La traduction littéraire, à moins de travailler en forçat, ne nourrit pas, mais ne vous laisse pas vieillir. Elle est parfois refuge, parfois abîme de perplexité ou encore accès à « la chancelante équivocité du monde » (Arendt). Trop précieuse pour que vous l’abandonniez. Si vous en faites une passion, elle sera pour la vie.

Grégory Rateau : D’où vous est venue cette passion pour la traduction ?

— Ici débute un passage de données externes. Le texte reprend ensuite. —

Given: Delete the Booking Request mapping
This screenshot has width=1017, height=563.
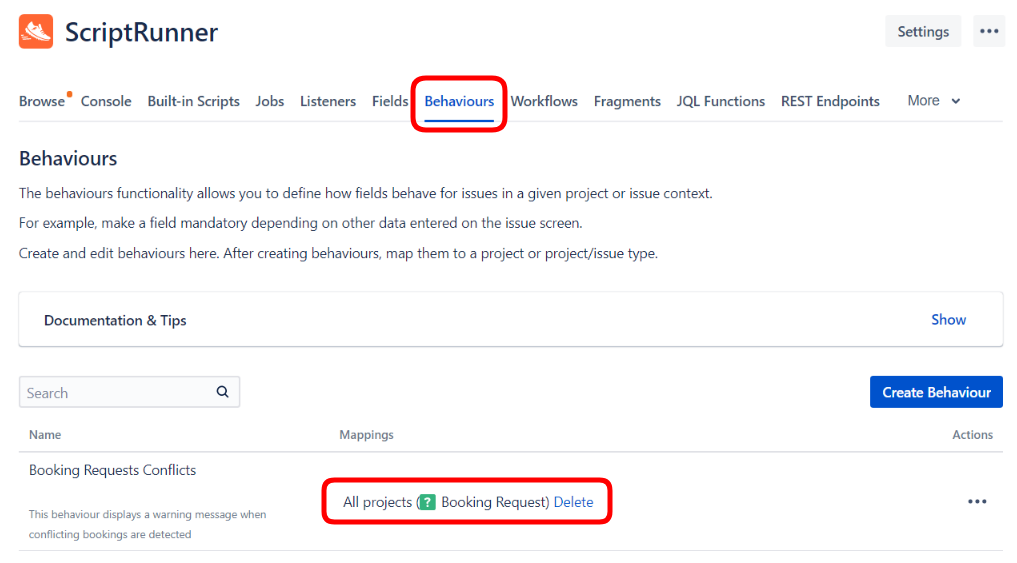Looking at the screenshot, I should point(573,502).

Rodica Baconsky : Question difficile. Elle est la conséquence, je suppose, de l’attention que j’ai toujours portée aux mots. Depuis que je m’en souviens, j’ai été sensible à leurs sonorités, à leur miroitement, à leur ambiguïté, à leur vanité. J’ai navigué assez tôt entre deux langues, en majeur et en mineur, certes, mais ce sentiment bizarre de faire jouer la pensée selon des agencements différents, me parler à moi-même selon les inflexions de l’une ou de l’autre, a dû préparer le terrain. Le plaisir de la traduction est venu plus tard. C’est lorsque j’ai découvert un contresens dans l’incipit d’un livre traduit, que j’ai réalisé combien cet art de la transposition était fascinant à force de tenir sur un fil. Art de funambule, sur le qui-vive…

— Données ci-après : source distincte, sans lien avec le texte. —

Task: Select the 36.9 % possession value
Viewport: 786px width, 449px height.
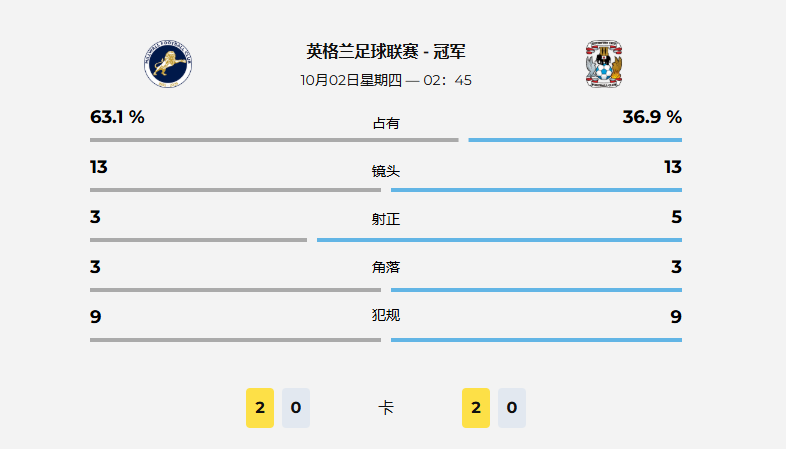Action: point(652,117)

Ce furent des expériences, des échecs, des instants de bonheur ou de rage. Ce l’est encore ! J’ai eu, toutefois, une chance inouïe d’avoir deux maîtres ès traduction : le professeur Henri Jacquier, théoricien et praticien, et celui qui m’a accompagnée dans mes premiers essais et dans ma vie. Il m’est resté de cet apprentissage, celui de la rigueur, du son juste, de la foi en l’infini expressif de la langue, l’exigence d’un garde-fou, l’habitude et la joie de traduire à deux, en changeant de rôle, traducteur, réviseur. Aussi la plupart de mes traductions en prose sont interprétées à quatre mains.

 

Parlez-nous des différentes étapes de la traduction d’un livre.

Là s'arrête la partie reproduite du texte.